- [Exercise requirements]: Starting at the line that contains "The image size is (1288, 945).", retype each line to the end of the listing below. Include both ends, but not the pictures.

- [Input data]:
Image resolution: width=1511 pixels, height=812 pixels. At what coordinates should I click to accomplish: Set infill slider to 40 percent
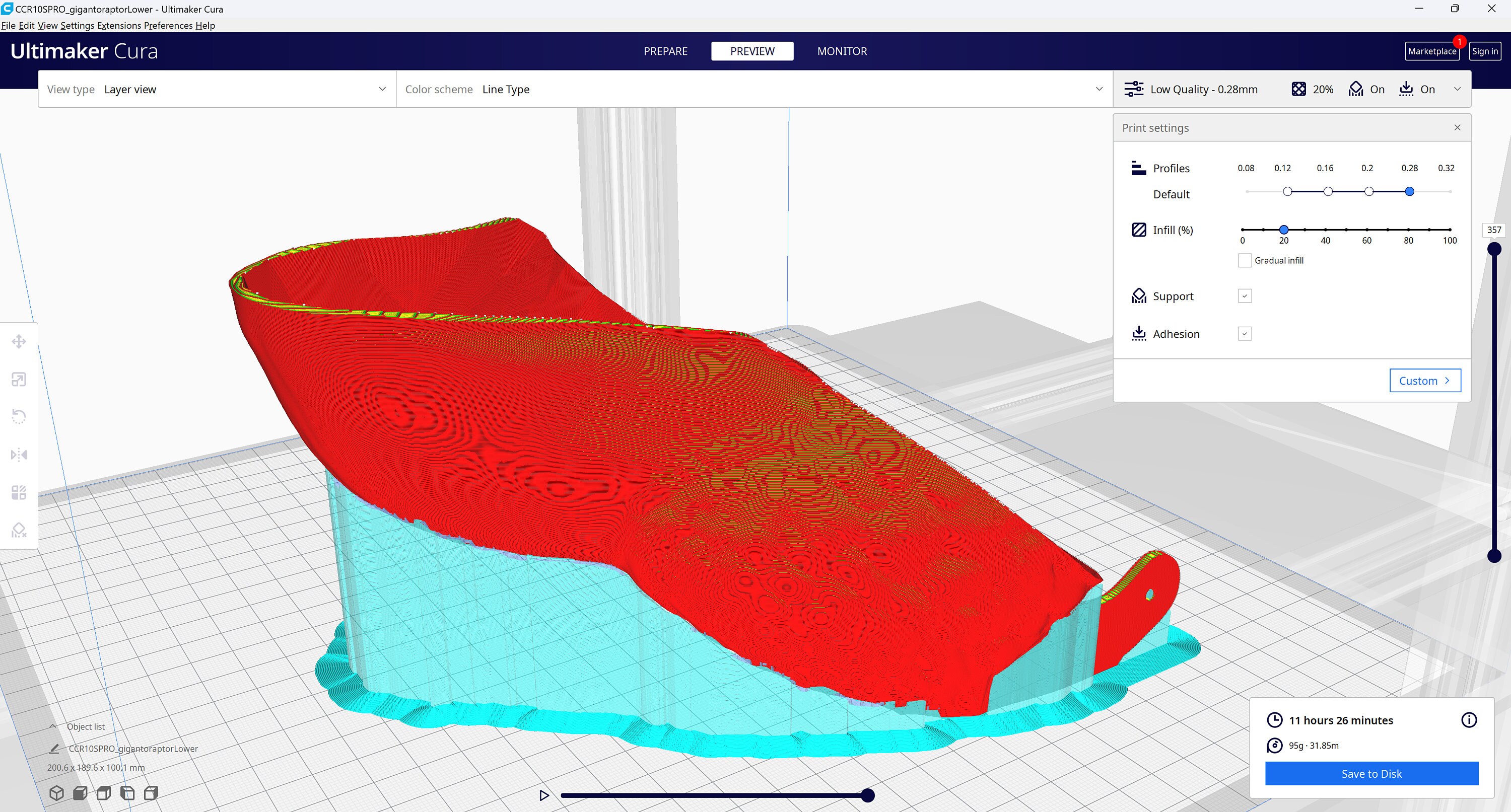1325,230
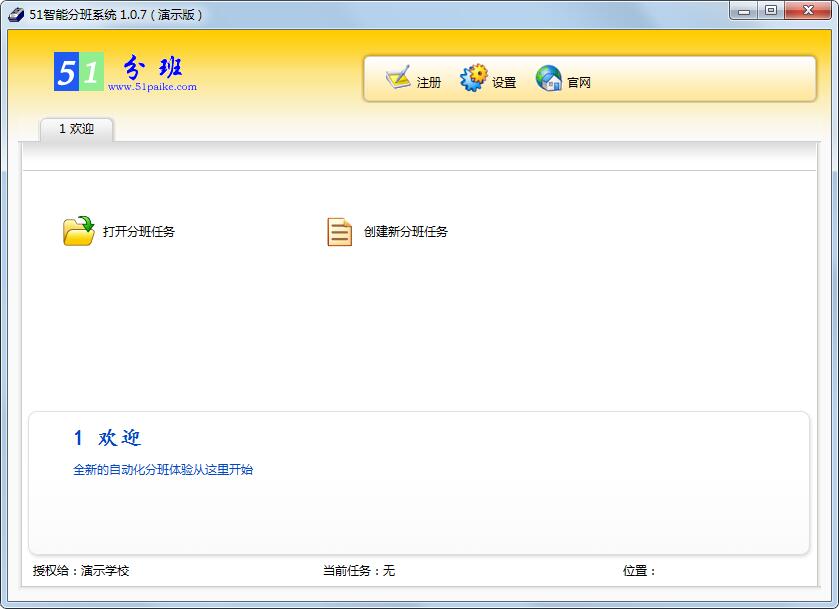Click the pencil-and-paper Register (注册) icon
This screenshot has height=609, width=839.
click(398, 78)
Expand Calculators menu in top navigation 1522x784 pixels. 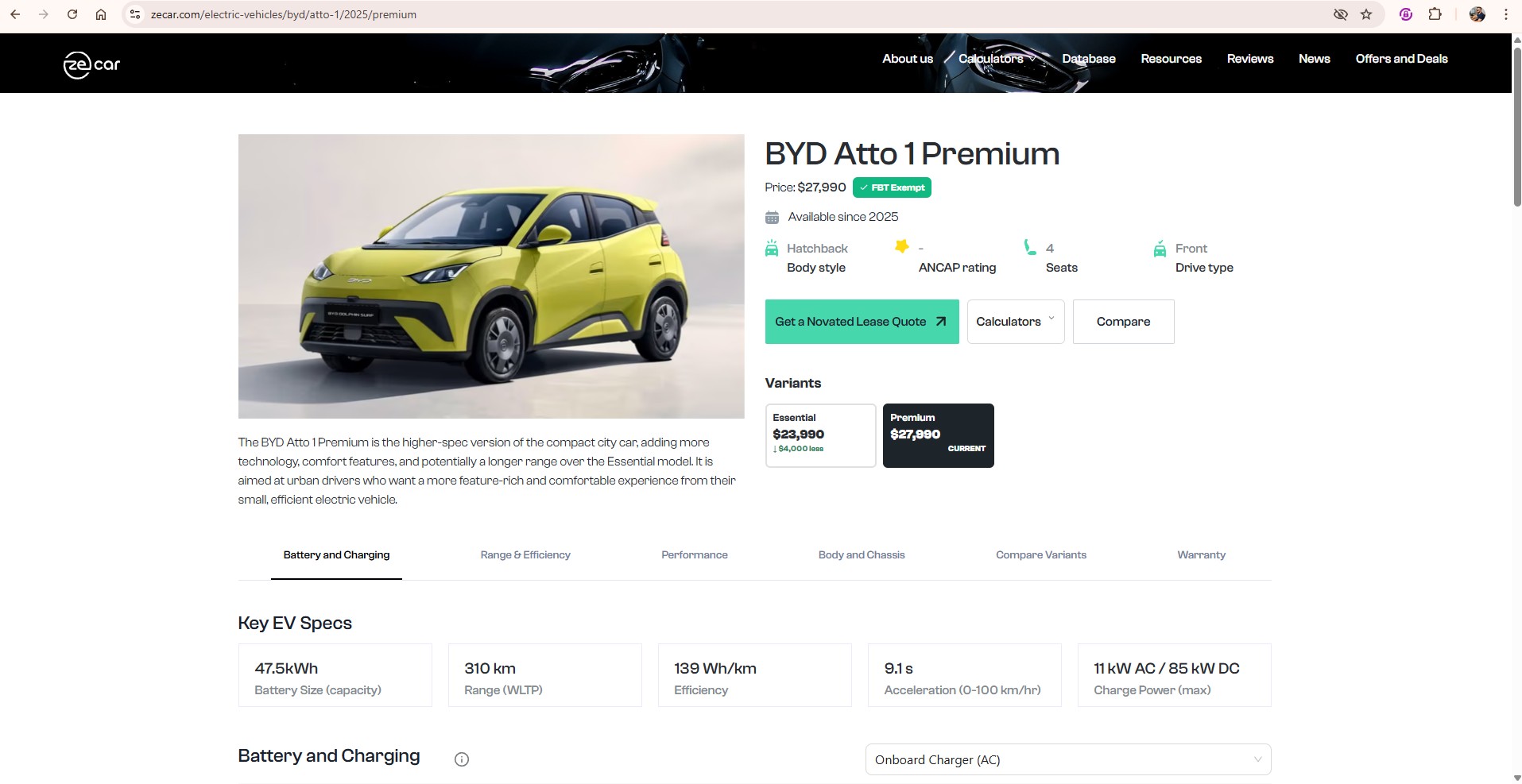(x=997, y=59)
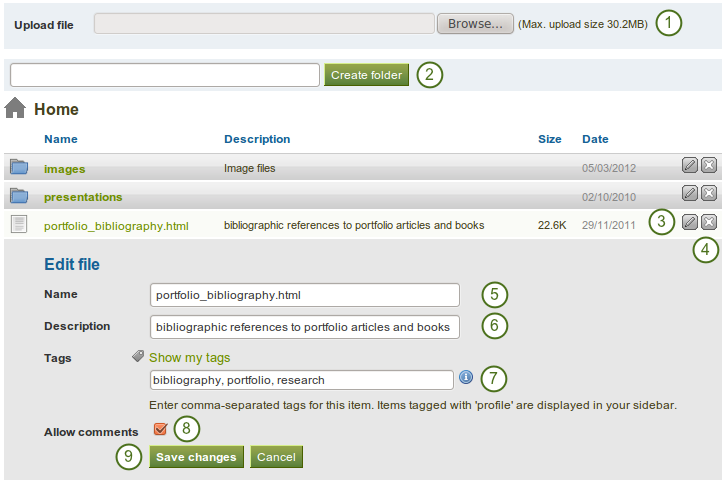Screen dimensions: 725x484
Task: Delete the presentations folder via X icon
Action: pos(708,193)
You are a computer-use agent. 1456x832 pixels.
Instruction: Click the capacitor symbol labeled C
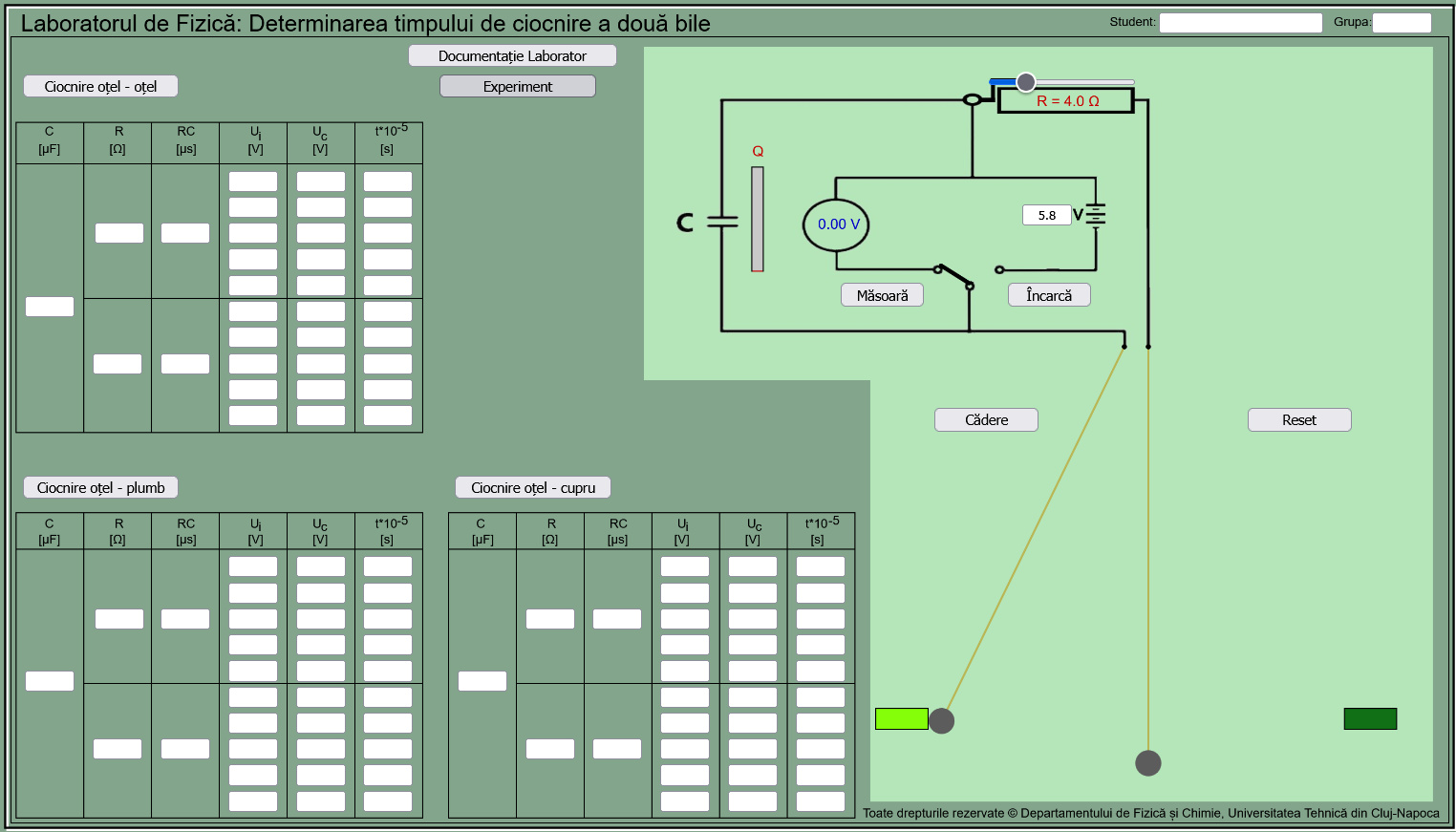721,222
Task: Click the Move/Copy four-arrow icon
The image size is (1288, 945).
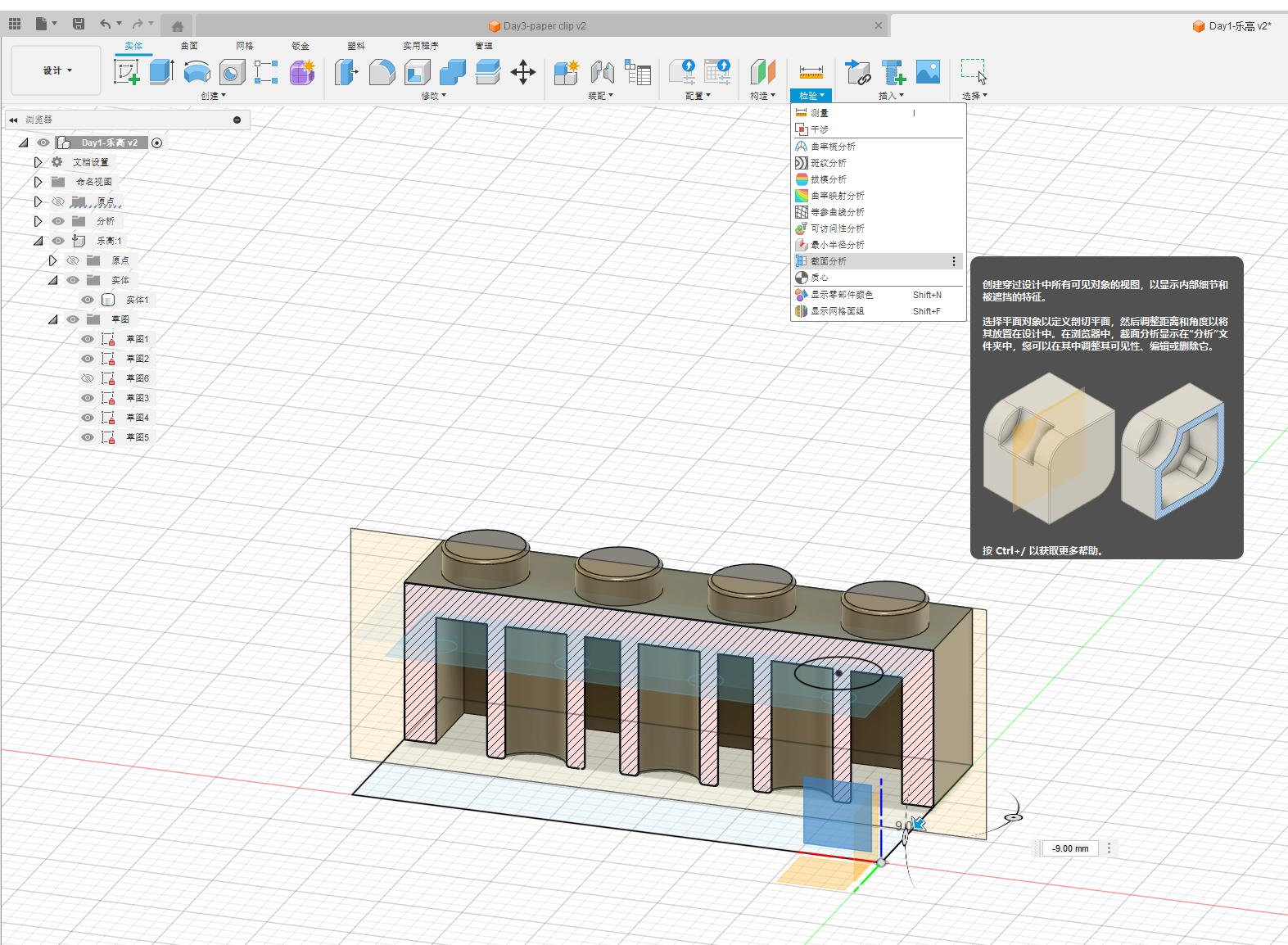Action: [x=522, y=72]
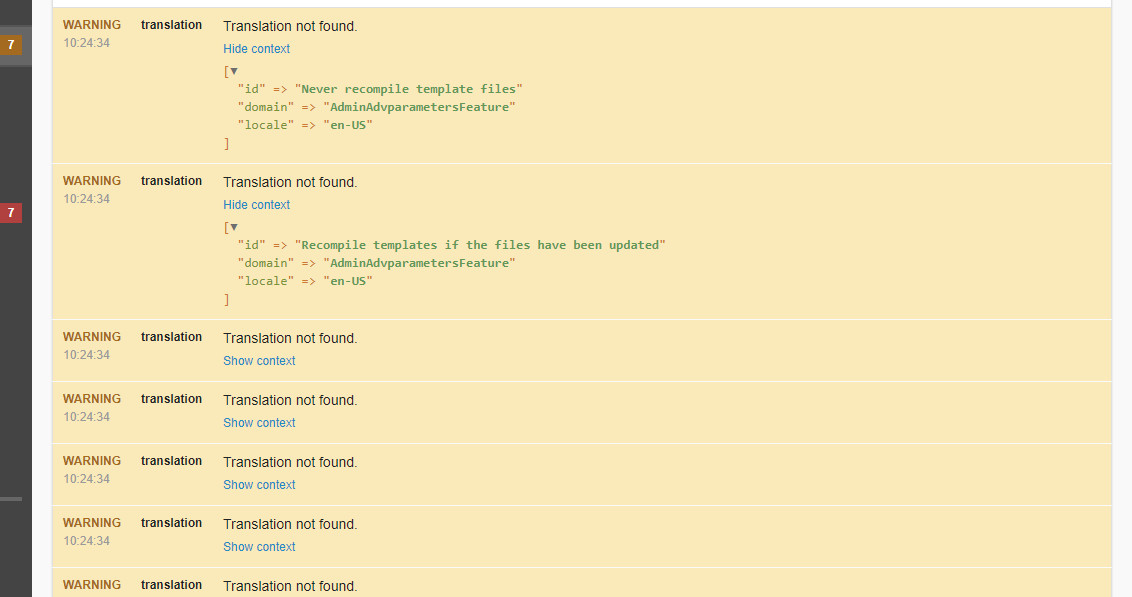Click the "Recompile templates if the files have been updated" string
1132x597 pixels.
click(480, 245)
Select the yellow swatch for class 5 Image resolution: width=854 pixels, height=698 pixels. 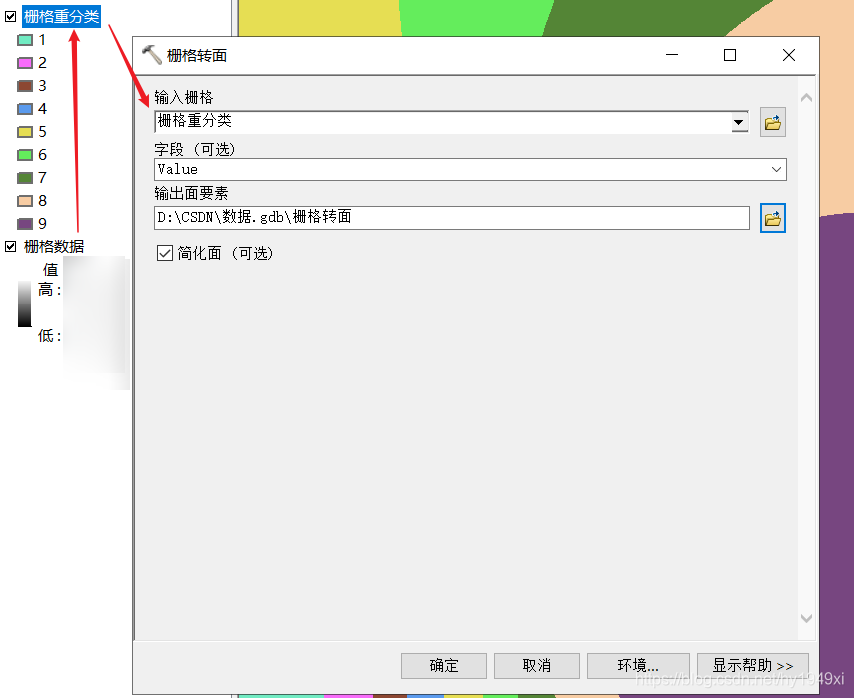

- [Result of this exercise]:
The image size is (1288, 945).
Action: [x=522, y=72]
Click the "Recompile templates if the files have been updated" string
1132x597 pixels.
click(480, 245)
Select the yellow swatch for class 5 Image resolution: width=854 pixels, height=698 pixels. 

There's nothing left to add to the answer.